Islamic organization based on Chicago, Illinois, United States

The American Muslim Council (AMC) was an Islamic organization and registered charity in the United States.

== History ==
The organization was founded in 1990 by Abdul Rahman al-Amoudi with the support of the Muslim Brotherhood. Al-Amoudi formerly led the Islamic Society of Boston.

AMC took part in the defense of South Florida Professor and Palestinian Islamic Jihad leader Sami Al-Arian and questioned the US government's allegation that the professor took part in terrorist activities. AMC produced a pamphlet in which it said that "the FBI has a history of harassing and harming minority and immigrant communities". On March 2, 2006, Al-Arian entered a guilty plea to a charge of conspiracy to help the Palestinian Islamic Jihad, a "specially designated terrorist" organization.

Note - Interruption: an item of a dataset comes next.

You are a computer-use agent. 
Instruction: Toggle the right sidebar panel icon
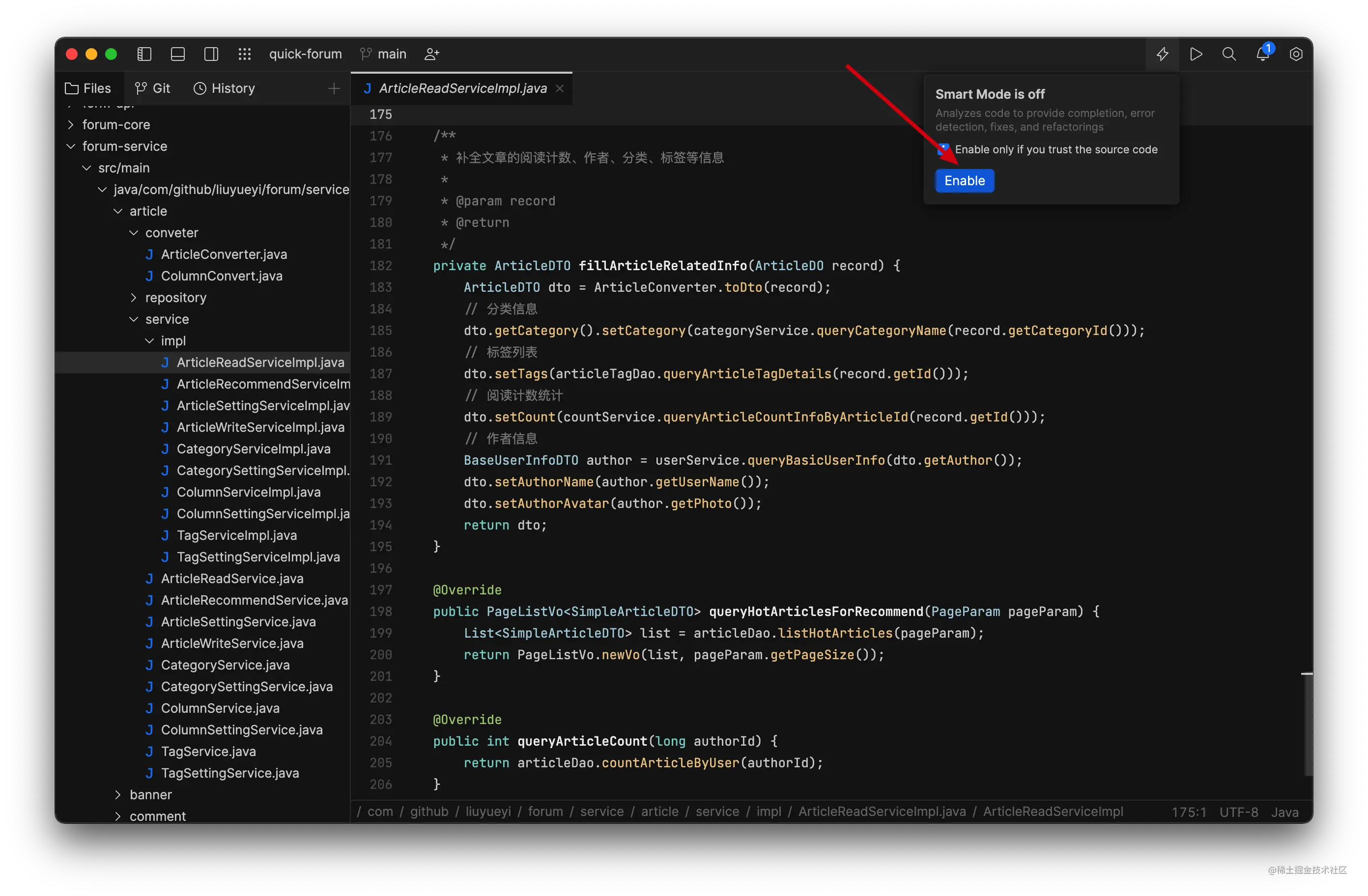tap(211, 54)
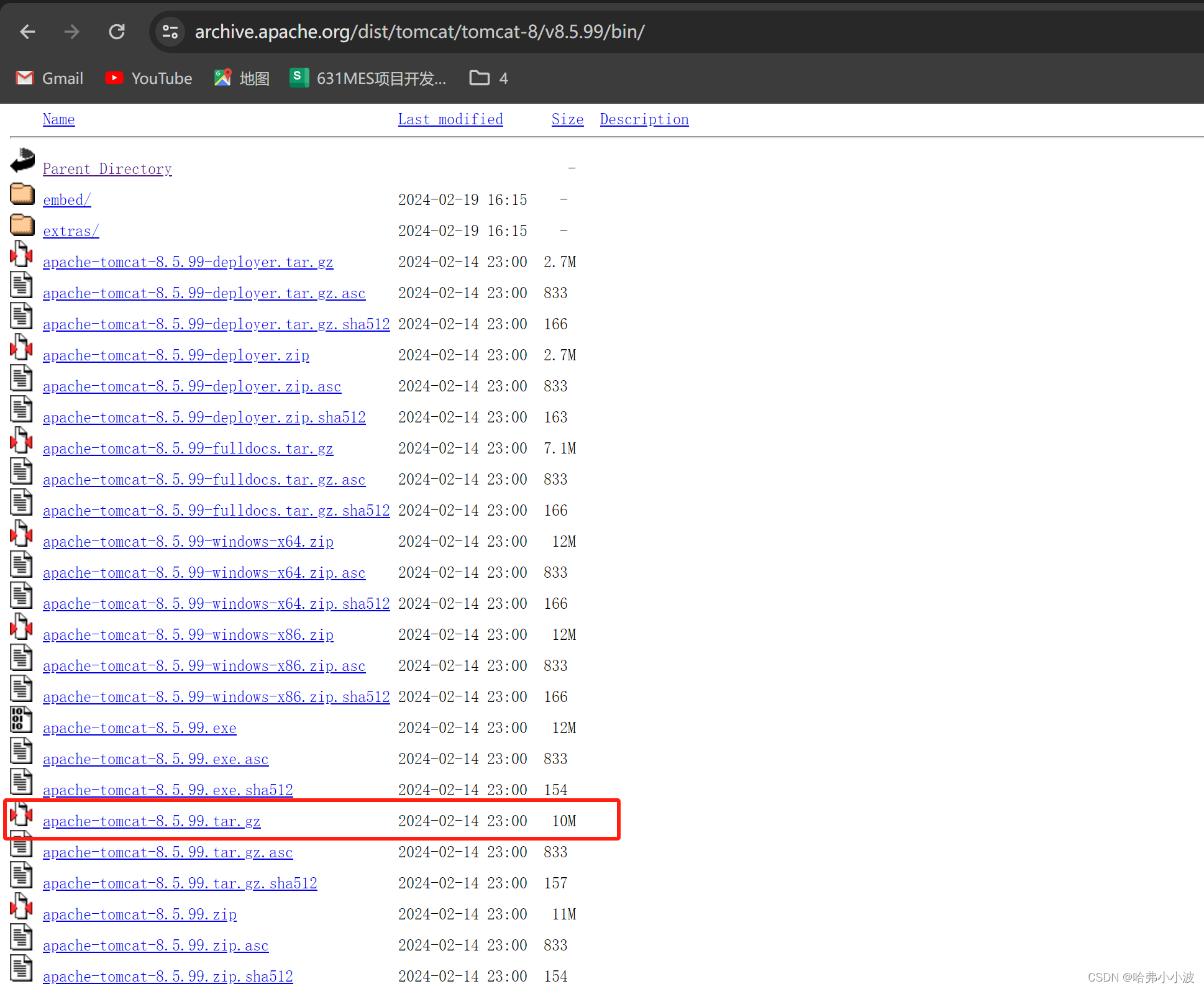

Al-Arian was sentenced to 57 months in prison, and ordered deported following his prison term.

AMC was also a member of the American Muslim Political Coordination Council (AMPCC), along with the American Muslim Alliance (AMA), Council on American-Islamic Relations (CAIR), and Muslim Public Affairs Council (MPAC). AMPCC's primary concern is to coordinate the member organizations on activism and lobbying.

The AMC went defunct in 2003. A separate, more moderate organization operating under the same name later began operations out of Chicago, Illinois.